== SUPPLIED INFORMATION
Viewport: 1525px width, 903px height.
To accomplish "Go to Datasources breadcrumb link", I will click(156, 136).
====
== SUPPLIED INFORMATION
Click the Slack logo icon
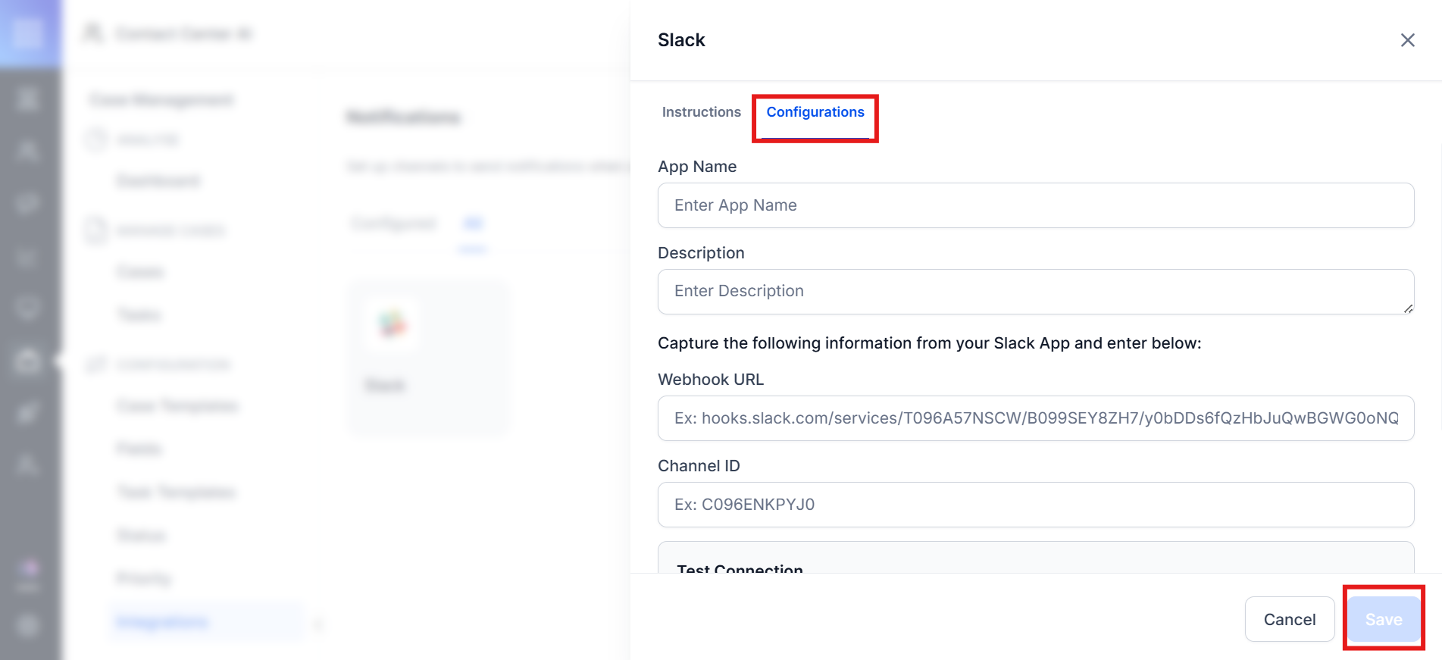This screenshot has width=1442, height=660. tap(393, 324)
====
== SUPPLIED INFORMATION
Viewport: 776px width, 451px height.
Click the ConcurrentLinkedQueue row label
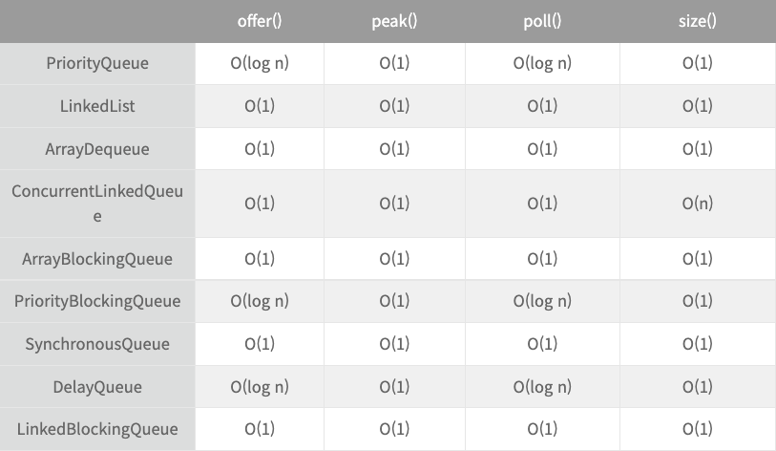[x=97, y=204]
====
Search the listing for the string "Viewport". Copy each line where it turns up.

Viewport: 1525px width, 903px height.
Viewport: 776px width, 451px height.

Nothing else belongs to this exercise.